* [Kutipan yang Disediakan]
________
Melanggar prinsip non-diskriminasi perdagangan antar negara (Most Favored Nation/MFN) karena telah memberlakukan kebijakan yang mendiskriminasi terhadap barang dan jasa sejenis yang diimpor suatu negara dari berbagai negara. - Pasal 3 GATT 1994 dan article XVII GATS.
Melanggar prinsip non diskriminasi barang sejenis dan jasa antara yang diimpor dengan produksi domestik (National Treatment/NT) karena dalam konteks ini EUDR hanya memberlakukan untuk produk impor namun tidak diberlakukan untuk produksi domestik. - Pasal IX dan article II GATT 1994.
Menjadi hambatan non tarif (Non tariff Barrier) karena uni eropa membuat kebijakan dalam bentuk kuota, pembatasan, prosedur atau syarat tertentu untuk membatasi masuknya barang impor dengan tujuan untuk melindungi industri/komoditi domestik. - Pasal I, III, IX, X, XI, dan XX GATT.
Melanggar prinsip Technical Barrier to Trade (TBT) karena membuat hambatan hal teknis seperti kualitas produk, pengepakan, penandaan, dan persyaratan keamanan yang harus dilakukan untuk sesuai dengan teknis yang diberikan oleh Uni Eropa.7
Berdasarkan analisis tersebut, menjadi hal yang perlu didiskusikan kembali oleh pemerintah Indonesia apakah akan tetap mengikuti dan menerapkan kebijakan EUDR sebagai upaya memperbaiki tata kelola lingkungan di Indonesia khususnya untuk mengurangi deforestasi yang kian parah atau akan menganggap kebijakan EUDR tersebut sebagai pelanggaran ketentuan diskriminasi WTO. Biarlah hal tersebut menjadi kebijakan yang diputuskan oleh pemerintah yang berwenang, namun yang perlu digaris bawahi adalah dengan adanya kebijakan EUDR maupun tidak pemerintah wajib untuk terus menekan angka kerusakan lingkungan di Indonesia.
________
* [Data Sumber]
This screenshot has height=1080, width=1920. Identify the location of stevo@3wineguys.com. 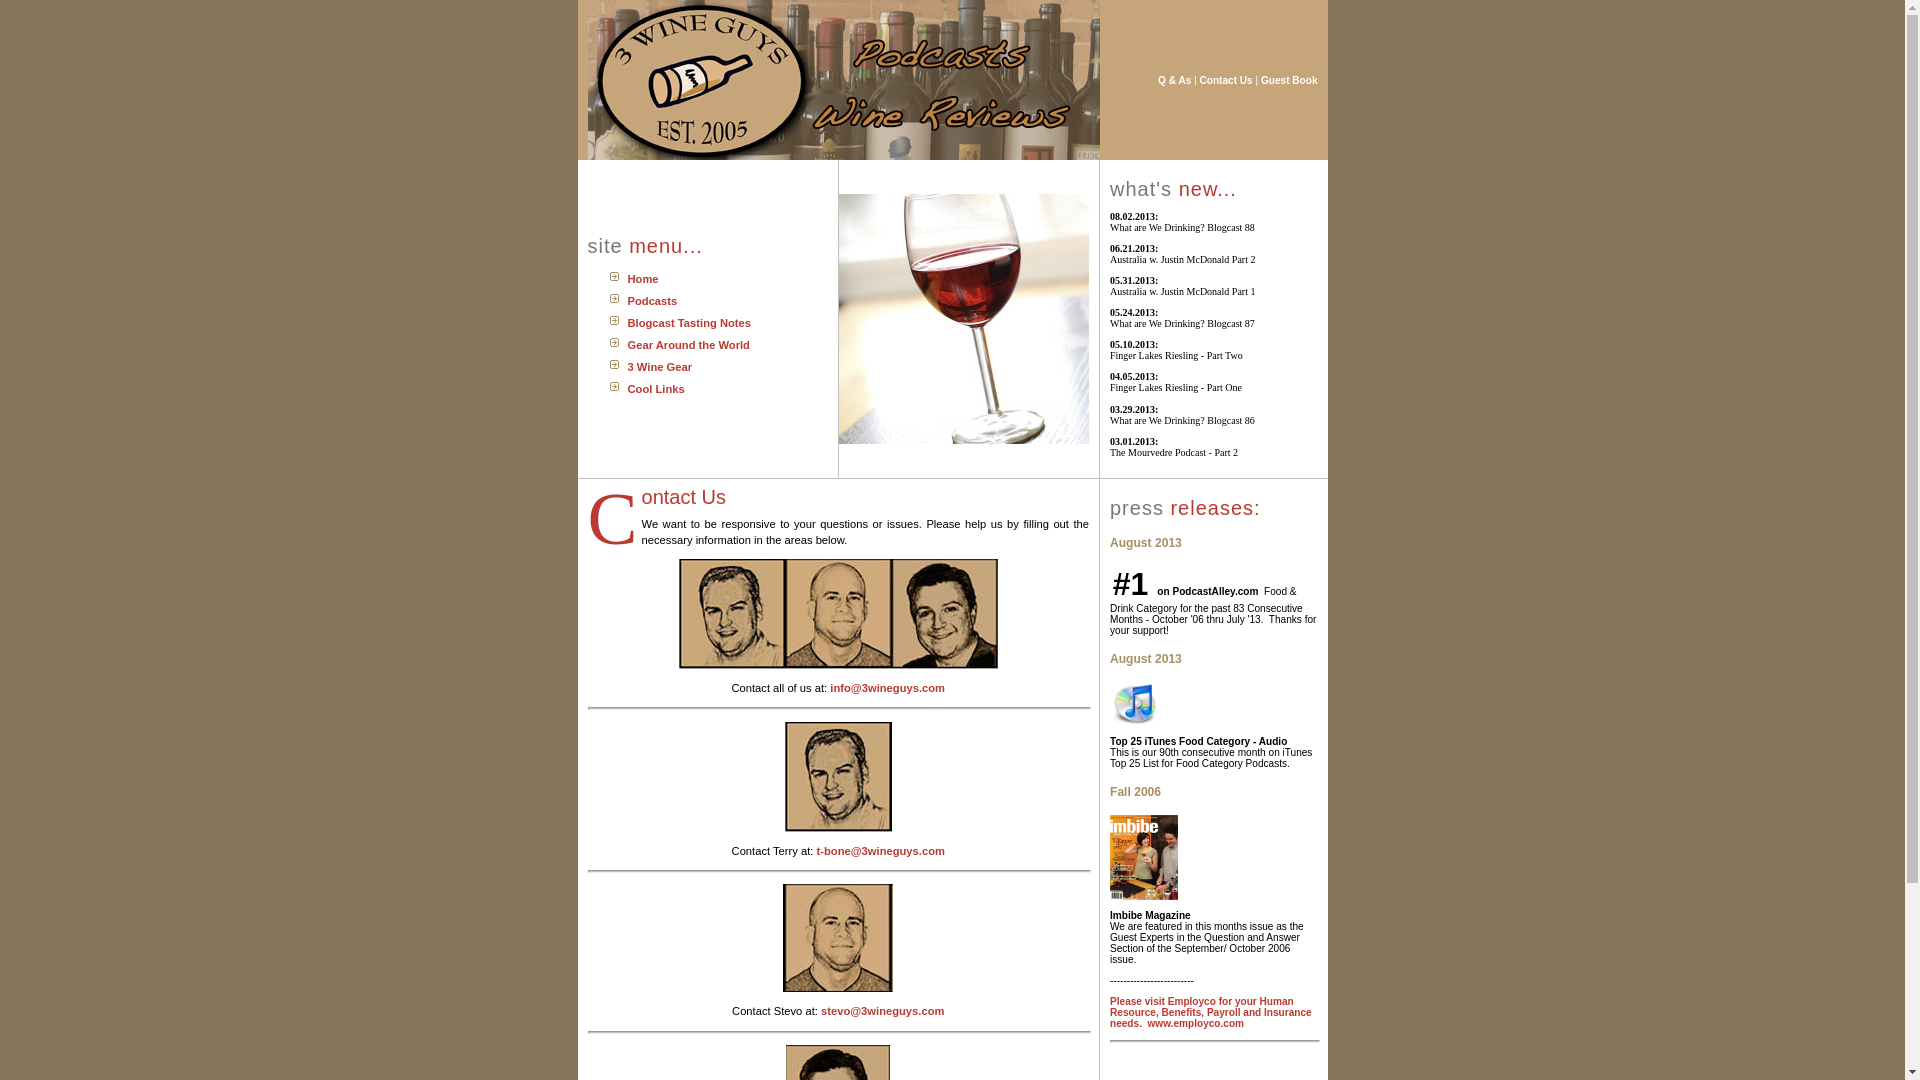
(882, 1011).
________
* [Tugas yang Diberikan 1] Tentukan apakah setiap pernyataan berikut sesuai dengan kutipan tentang EUDR. Jawab ya atau tidak, lalu sertakan kata-kata penentu dari kutipan itu. (a) EUDR hanya diberlakukan untuk produk impor dan tidak untuk produksi domestik. (b) Pemerintah Indonesia sudah memutuskan untuk menerapkan kebijakan EUDR. (c) Pemerintah wajib menekan kerusakan lingkungan hanya jika kebijakan EUDR diterapkan.
* [Tugas yang Diberikan 2] Menurut kutipan tentang EUDR, hal teknis apa saja yang menjadi hambatan dalam prinsip Technical Barrier to Trade?
* [Tugas yang Diberikan 3] Cetak bagian kutipan tentang EUDR yang dibuka dengan kata-kata yang memuat "Menjadi hambatan non" dan ditutup dengan "dan XX GATT.".

* [Hasil Latihan 1]
(a) Ya: "EUDR hanya memberlakukan untuk produk impor namun tidak diberlakukan untuk produksi domestik"
(b) Tidak: "menjadi hal yang perlu didiskusikan kembali oleh pemerintah Indonesia apakah akan tetap mengikuti dan menerapkan kebijakan EUDR"
(c) Tidak: "dengan adanya kebijakan EUDR maupun tidak pemerintah wajib untuk terus menekan angka kerusakan lingkungan di Indonesia"

* [Hasil Latihan 2] Kualitas produk, pengepakan, penandaan, dan persyaratan keamanan.

* [Hasil Latihan 3]
Menjadi hambatan non tarif (Non tariff Barrier) karena uni eropa membuat kebijakan dalam bentuk kuota, pembatasan, prosedur atau syarat tertentu untuk membatasi masuknya barang impor dengan tujuan untuk melindungi industri/komoditi domestik. - Pasal I, III, IX, X, XI, dan XX GATT.